Identify each line of the records that contains the string "dropdown", and copy those lines. Match case exactly.
<<<<
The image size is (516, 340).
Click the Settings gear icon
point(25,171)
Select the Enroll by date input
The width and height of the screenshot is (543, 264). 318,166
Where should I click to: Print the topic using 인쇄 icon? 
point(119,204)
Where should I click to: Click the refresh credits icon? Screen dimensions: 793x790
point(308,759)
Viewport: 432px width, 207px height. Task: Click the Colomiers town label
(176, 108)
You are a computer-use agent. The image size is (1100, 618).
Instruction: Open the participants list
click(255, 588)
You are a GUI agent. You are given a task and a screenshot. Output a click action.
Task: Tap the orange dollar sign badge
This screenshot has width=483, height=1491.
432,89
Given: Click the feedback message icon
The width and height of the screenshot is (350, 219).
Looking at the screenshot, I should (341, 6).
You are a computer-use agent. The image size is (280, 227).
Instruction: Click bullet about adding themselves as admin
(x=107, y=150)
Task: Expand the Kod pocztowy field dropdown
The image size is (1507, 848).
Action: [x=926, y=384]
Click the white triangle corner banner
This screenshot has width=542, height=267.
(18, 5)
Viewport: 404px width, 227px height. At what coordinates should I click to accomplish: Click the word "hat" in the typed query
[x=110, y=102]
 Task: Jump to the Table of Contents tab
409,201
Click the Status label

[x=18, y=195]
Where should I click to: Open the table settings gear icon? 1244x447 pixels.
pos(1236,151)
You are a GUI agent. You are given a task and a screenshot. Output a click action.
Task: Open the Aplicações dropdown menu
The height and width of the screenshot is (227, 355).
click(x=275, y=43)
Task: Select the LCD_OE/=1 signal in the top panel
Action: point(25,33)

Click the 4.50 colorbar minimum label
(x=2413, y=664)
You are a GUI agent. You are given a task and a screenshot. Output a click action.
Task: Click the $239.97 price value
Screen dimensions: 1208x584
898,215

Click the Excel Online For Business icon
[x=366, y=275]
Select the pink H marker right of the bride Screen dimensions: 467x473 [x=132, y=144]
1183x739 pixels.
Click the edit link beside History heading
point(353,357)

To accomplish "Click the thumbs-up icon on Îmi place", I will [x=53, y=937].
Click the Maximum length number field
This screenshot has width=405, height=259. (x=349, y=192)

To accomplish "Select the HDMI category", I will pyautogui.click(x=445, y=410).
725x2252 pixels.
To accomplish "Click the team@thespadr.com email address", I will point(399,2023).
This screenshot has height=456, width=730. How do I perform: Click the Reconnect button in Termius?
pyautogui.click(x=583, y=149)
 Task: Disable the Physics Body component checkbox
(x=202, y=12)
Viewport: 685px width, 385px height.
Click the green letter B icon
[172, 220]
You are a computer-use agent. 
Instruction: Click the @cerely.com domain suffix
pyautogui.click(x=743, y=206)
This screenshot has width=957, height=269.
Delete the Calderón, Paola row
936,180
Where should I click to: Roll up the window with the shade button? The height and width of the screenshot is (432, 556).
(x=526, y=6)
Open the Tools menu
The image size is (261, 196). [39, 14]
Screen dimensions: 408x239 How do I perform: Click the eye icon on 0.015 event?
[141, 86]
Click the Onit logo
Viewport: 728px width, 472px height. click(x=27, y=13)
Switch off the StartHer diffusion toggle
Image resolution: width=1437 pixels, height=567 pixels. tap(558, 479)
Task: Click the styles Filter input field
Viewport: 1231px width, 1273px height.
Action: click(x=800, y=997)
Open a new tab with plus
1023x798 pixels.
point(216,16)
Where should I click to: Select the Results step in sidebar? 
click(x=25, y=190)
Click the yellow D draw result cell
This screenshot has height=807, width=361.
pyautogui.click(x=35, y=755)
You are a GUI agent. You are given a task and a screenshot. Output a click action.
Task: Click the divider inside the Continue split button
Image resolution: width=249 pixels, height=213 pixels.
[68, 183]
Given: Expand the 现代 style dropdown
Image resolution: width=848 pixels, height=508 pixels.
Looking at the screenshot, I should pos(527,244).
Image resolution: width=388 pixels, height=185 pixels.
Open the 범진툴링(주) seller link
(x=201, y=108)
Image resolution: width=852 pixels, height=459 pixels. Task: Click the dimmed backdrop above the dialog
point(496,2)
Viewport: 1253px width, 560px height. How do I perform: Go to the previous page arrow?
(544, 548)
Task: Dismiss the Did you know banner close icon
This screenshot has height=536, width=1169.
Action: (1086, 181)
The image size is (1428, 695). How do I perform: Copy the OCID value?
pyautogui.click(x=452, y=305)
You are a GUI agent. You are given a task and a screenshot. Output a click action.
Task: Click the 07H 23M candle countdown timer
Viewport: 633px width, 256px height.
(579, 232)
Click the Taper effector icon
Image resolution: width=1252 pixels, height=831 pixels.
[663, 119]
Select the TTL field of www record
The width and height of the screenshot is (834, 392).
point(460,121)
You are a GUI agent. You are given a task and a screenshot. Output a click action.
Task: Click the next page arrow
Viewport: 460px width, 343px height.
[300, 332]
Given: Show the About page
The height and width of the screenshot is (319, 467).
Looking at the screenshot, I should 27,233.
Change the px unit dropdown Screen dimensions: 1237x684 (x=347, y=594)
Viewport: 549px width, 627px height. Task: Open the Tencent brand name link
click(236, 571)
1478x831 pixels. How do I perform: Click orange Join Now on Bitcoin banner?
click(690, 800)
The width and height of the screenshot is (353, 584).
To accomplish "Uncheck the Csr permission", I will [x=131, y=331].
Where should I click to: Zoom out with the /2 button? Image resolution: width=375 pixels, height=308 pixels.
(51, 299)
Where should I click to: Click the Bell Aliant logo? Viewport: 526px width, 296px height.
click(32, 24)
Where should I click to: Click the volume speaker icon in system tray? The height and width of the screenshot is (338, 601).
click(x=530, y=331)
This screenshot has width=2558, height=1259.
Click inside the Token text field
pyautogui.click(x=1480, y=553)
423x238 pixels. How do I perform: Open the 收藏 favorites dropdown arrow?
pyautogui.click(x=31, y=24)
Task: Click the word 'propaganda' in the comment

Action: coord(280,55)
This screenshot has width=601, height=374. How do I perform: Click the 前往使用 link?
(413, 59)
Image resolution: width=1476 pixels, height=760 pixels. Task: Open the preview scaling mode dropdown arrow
>>>>
→ RESPONSE BELOW
Task: Expand the Kod pocztowy field dropdown
Task: Open the Aplicações dropdown menu
Given: Expand the 现代 style dropdown
Change the px unit dropdown Screen dimensions: 1237x684 (x=347, y=594)
423x238 pixels. How do I perform: Open the 收藏 favorites dropdown arrow?
Image resolution: width=1476 pixels, height=760 pixels. Task: Open the preview scaling mode dropdown arrow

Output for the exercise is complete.